肥満は低体温人工心肺中にプロポフォールの薬物動態に影響を与えない

Obesity Does Not Affect Propofol Pharmacokinetics During Hypothermic Cardiopulmonary Bypass.
J Cardiothorac Vasc Anesth. 2016 Feb 11. pii: S1053-0770(16)00066-5. doi: 10.1053/j.jvca.2016.02.003. [Epub ahead of print]

・低体温人工心肺(CPB)を使用した心臓手術を受ける患者におけるプロポフォールの薬物動態に及ぼす肥満の影響に関するデータが不足しているため、著者らは、プロポフォールの薬物動態を調査し、この患者集団におけるプロポフォールの薬物動態を特徴づけ予測する薬物動態予測モデルを作成しようとした。

・低体温 CPB を受ける肥満 17 人と対照(非肥満) 17 人の患者を含めた教育病院での前向き観察研究である。患者は、主に弁手術を受けた。低体温 CPB(28°C-32°C)の開始時に、患者はプロポフォール(1%)のボーラス(1mg/kg)投与後すぐに 2mg/kg/時で持続注入を続けた。検体は以下の時間で採取された:プロポフォール投与前、ボーラス投与後 1、3、5、7 分、注入中 20 分毎、注入終了直前、注入終了後 1、3、5、7、10、20、30、60 分。プロポフォール血漿中濃度を高速液体クロマトグラフィーを用いて測定した後、データを、母集団薬物動態モデルおよび薬物動態パラメータ推定のため Monolix(Lixoft、アントニー、フランス)にインポートした。

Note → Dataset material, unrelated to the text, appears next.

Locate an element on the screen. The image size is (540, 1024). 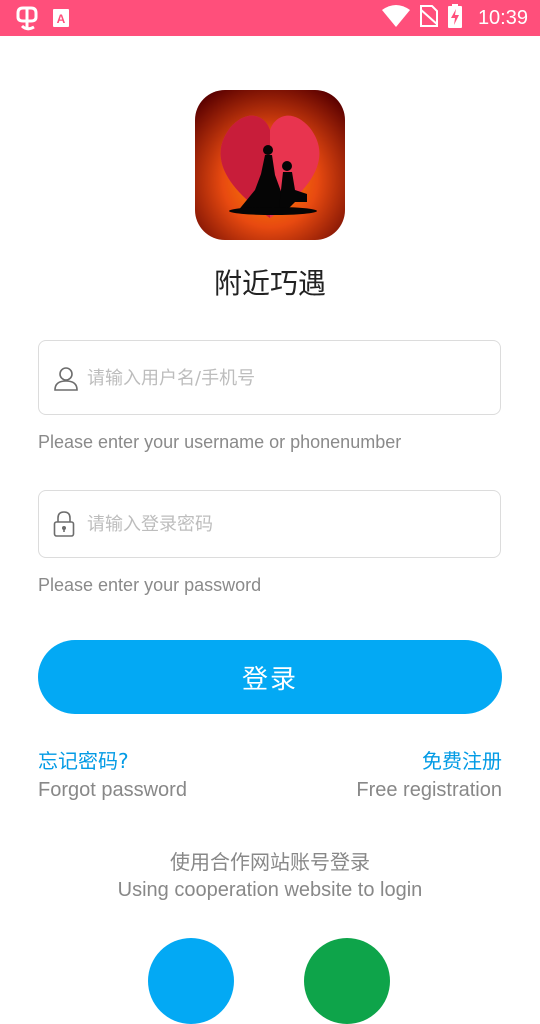
app-title: 附近巧遇 is located at coordinates (270, 284).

・末梢分布容量(V2)についての共変数として年齢を用いた A2 コンパートメント薬物動態モデルがプールしたデータを最も良好に説明した。プールされたデータは、今回対象とした患者集団で、うまくプロポフォール薬物動態を記述し、予測すると内部的には評価された。プロポフォールクリアランス、コンパートメント間のクリアランス、中央分布容量は、それぞれ、805L/分、1140L/分、18.8 L であった。 V2 は 9.86×exp(1.88×[年齢/ 40]) L と算出されした。.

・プロポフォールの薬物動態パラメータは、低体温 CPB を受ける肥満と非肥満患者で類似していた。年齢は肥満患者でのプロポフォールの V2 の主要決定要因であった。

[!]:肥満患者の人工心肺中のプロポフォール薬物動態は、非肥満患者と同様であると。